*Provided text:*
##############################
“She Read to Us in the Late Afternoons: A Life in Novels,” by Kathleen Hill
(Delphinium Books, pp 224, $24.00)
Here is a book that could easily be missed out. So delicate in tone and style that it reads like a minuet. It is precisely the finely chiseled and graceful sentences that make this sonorous book all the more moving. Its topic, on the other hand, reads more like a symphony. A multi-layered memoir, which deals with the life of books and their influence on our lives, but without ever becoming cacophonous. Its impact, however, could not be louder, so much the ideas tackled are gigantic. You would have to be tone-deaf to miss the point Hill is driving home.
##############################
*Prompt 1:*
Copy the book review word for word, starting with "Here is a book" and going on through "is driving home.".
*Prompt 2:*
Sum up the book review in two sentences.

*Data segment:*
##############################
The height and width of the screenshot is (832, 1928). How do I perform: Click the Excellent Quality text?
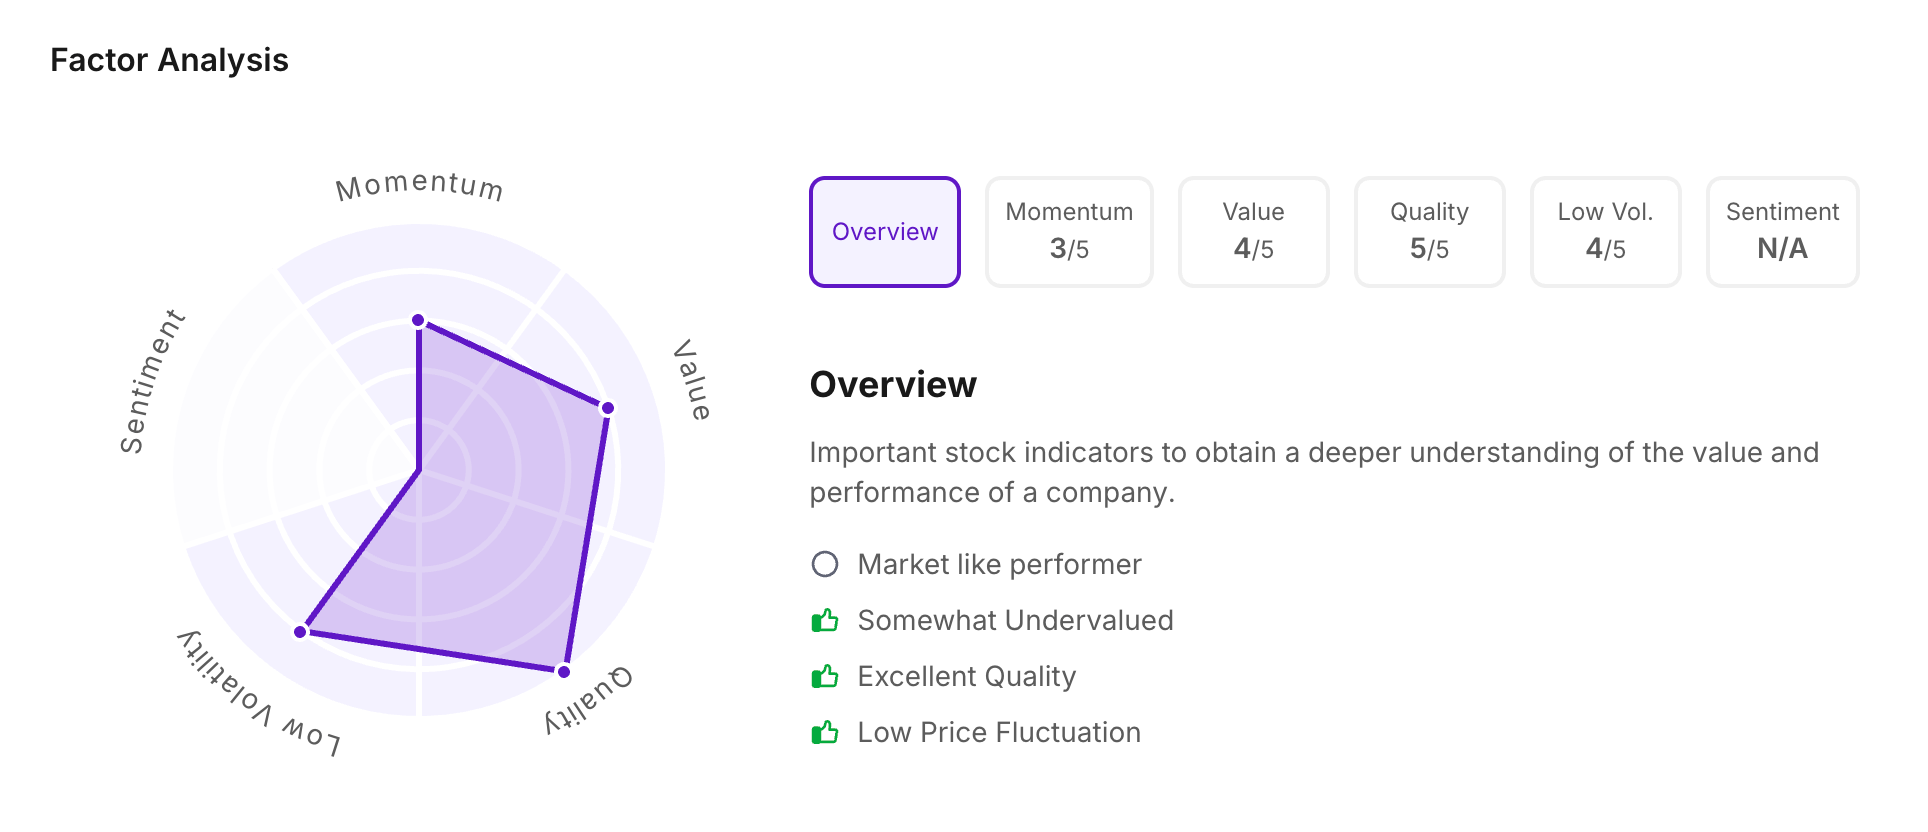tap(966, 677)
##############################
*Exercise response 1:*
Here is a book that could easily be missed out. So delicate in tone and style that it reads like a minuet. It is precisely the finely chiseled and graceful sentences that make this sonorous book all the more moving. Its topic, on the other hand, reads more like a symphony. A multi-layered memoir, which deals with the life of books and their influence on our lives, but without ever becoming cacophonous. Its impact, however, could not be louder, so much the ideas tackled are gigantic. You would have to be tone-deaf to miss the point Hill is driving home.

*Exercise response 2:*
The review calls Kathleen Hill's "She Read to Us in the Late Afternoons: A Life in Novels" a book that could easily be missed, whose delicate style and finely chiseled, graceful sentences make it all the more moving. Its topic is a multi-layered memoir about the life of books and their influence on our lives, and its impact is loud because the ideas it takes on are gigantic.